Enolase represents a multifunctional protein involved in basic energy metabolism and plasminogen binding and activation at the surface of prokaryotic pathogens. A complete cDNA of 1615 bp of an alpha-enolase from Onchocerca volvulus (Ov-ENO) was isolated using a PCR-based approach. The open reading frame encoded for 435 amino acids and the high degree of conservation included the crucial amino acid residues that participate in the formation of the catalytic site, Mg(2+) binding site, and a hydrophobic motif reported to relate to surface expression. A 1089-bp fragment was expressed in a N-terminal 6 x His-tag expression vector in Escherichia coli. By immunohistological analysis using anti-Ov-ENO rabbit antibodies, native enolase could be detected in most tissues of adult O. volvulus, microfilariae, and infective larvae. Intense staining was observed in the muscles, where the energy consumption is high. The purified recombinant protein fragment revealed plasminogen binding activity in a blot-overlay assay employing anti-plasminogen antibodies.

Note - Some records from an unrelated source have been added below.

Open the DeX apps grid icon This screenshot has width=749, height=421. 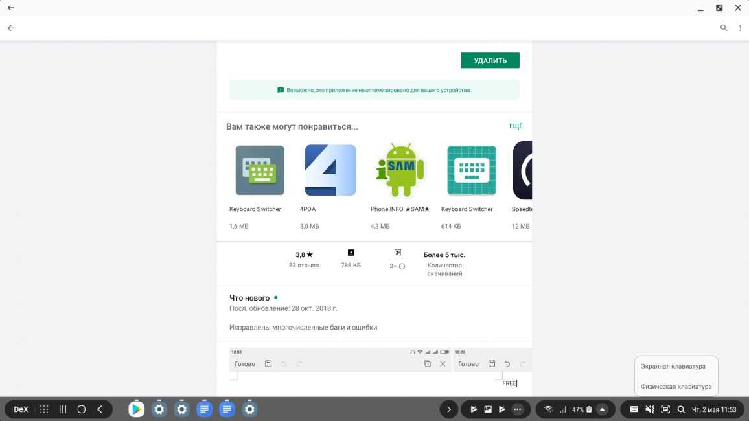pyautogui.click(x=44, y=409)
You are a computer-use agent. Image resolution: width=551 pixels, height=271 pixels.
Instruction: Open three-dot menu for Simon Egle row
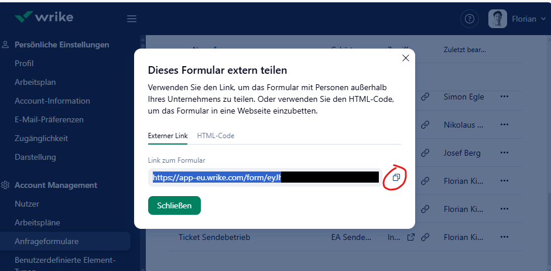[x=505, y=97]
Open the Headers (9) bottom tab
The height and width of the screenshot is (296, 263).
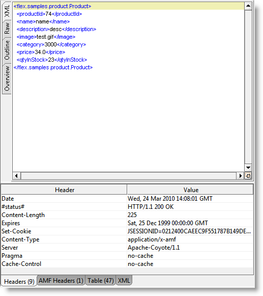(19, 281)
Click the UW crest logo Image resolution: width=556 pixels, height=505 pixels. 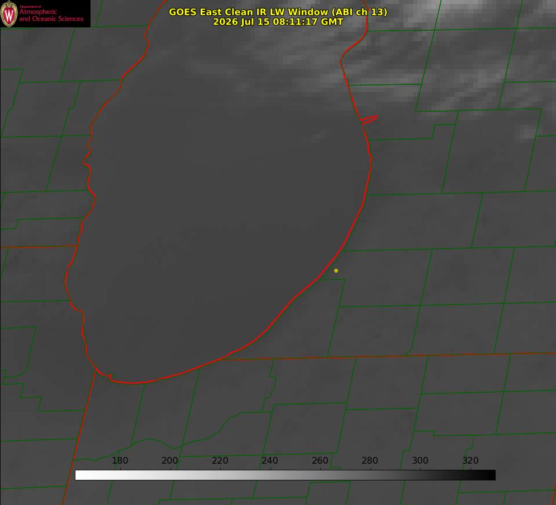point(9,14)
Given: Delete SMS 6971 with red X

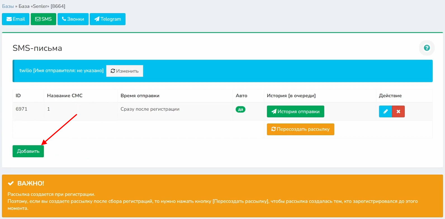Looking at the screenshot, I should pos(398,111).
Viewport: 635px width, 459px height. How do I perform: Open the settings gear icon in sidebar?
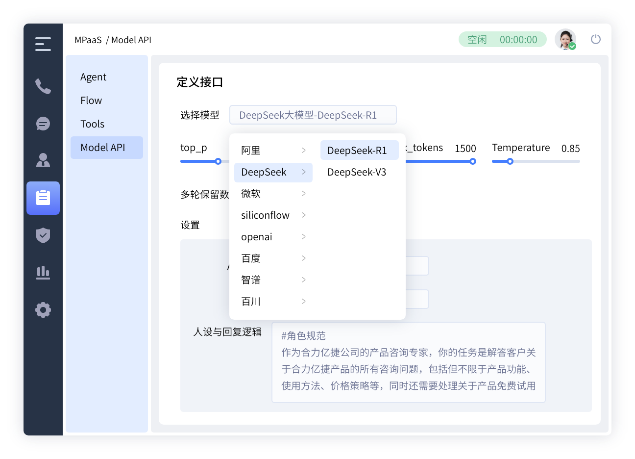(43, 310)
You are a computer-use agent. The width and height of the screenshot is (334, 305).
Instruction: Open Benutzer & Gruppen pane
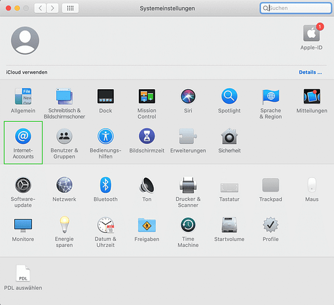[x=64, y=143]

In sera from individuals infected with O. volvulus, IgG antibodies reactive with recombinant Ov-ENO were demonstrated by immunoblot and enzyme-linked immunosorbent analyses. The plasminogen-binding property of O. volvulus alpha-enolase may support plasmin-mediated proteolysis including degradation of host's extracellular matrix thereby promoting the migration of larval stages through tissues. The recognition by antibodies in sera of O. volvulus-infected persons indicate an involvement of the protein in the interaction between the parasite and the human host.